IN NOVEMBER 2010, THIS IMAGE EARNED SPECIAL MENTION FROM OUR JUDGES WHEN SELECTING THE WHL GROUP PHOTO OF THE YEAR.
This photograph of Siva Afi, or fire-knife dancing, was taken in 2008 at the Hotel Kitano Tusitala in Apia, Samoa‘s capital city. Siva Afi is no doubt one of the most exhilarating aspects of Samoan festivities and shouldn’t be missed during a visit to the island.
Siva Afi began as the ailao, a traditional dance that involves the twirling of the nifo oti, or war knife, and was a pre-war ritual in pre-Christian days in Samoa to psych up Samoan warriors.
Then, in the 1940s, Letuli Olo Misilagi, a famous Samoan fire-knife dancer, took the ailao to the next level after observing a baton-twirling girl and a Hindu man practicing fire-eating tricks overseas.
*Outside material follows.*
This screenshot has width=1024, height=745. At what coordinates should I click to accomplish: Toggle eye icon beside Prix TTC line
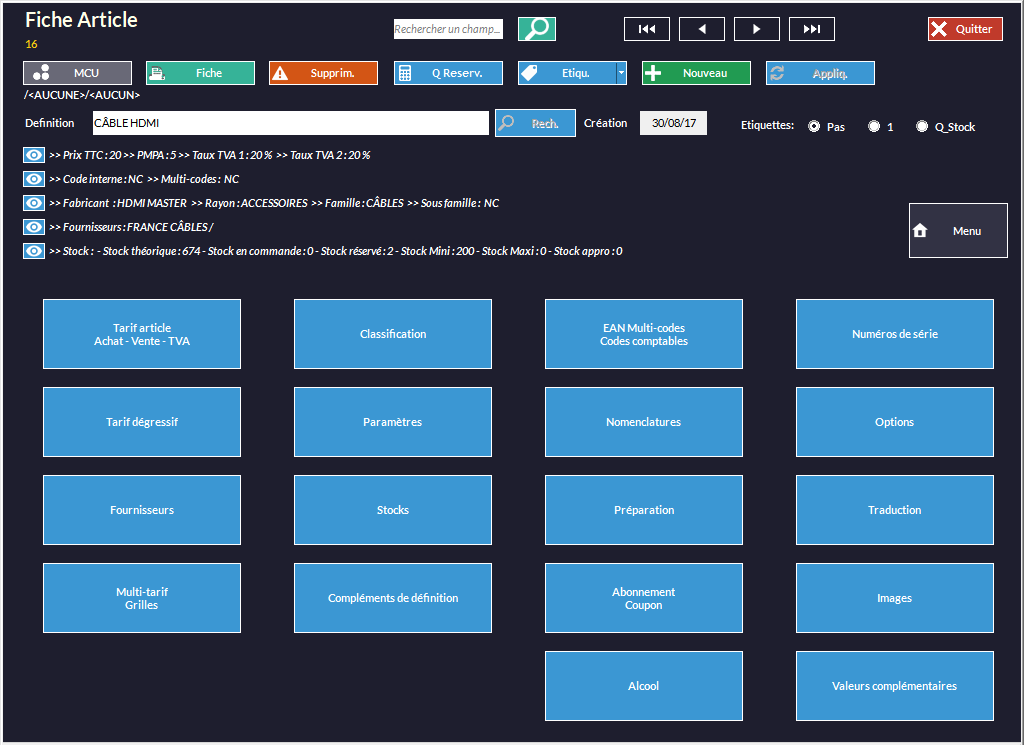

He added fire to the nifo oti dance, making it more spectacular and daring.
Today the dance is a demonstration of agility and spectacular feats that are guaranteed show stoppers in any Samoan festival. In fact, it is usually the spectacle that wraps up any festivity in Samoa.
Although fire-knife dancing is widely acknowledged as a Samoan tradition, it is now also popular in other Polynesian cultures, including on the Cook Islands and Hawaii, the latter of which has hosted an annual fire knife dance competition at the Polynesian Cultural Center since 1992. Of course there is also an annual Siva Afi competition in Samoa, which is followed by the world’s best who always turn up to compete.
The fire-knife dancing pictured above was part of a hotel program that, following a sumptuous buffet of Samoan cuisine, included Samoan dancing and singing. I was reminded then how addictive a performance it is to photograph, so much so that one may well spend more time peering through the camera’s viewfinder than actually watching the show.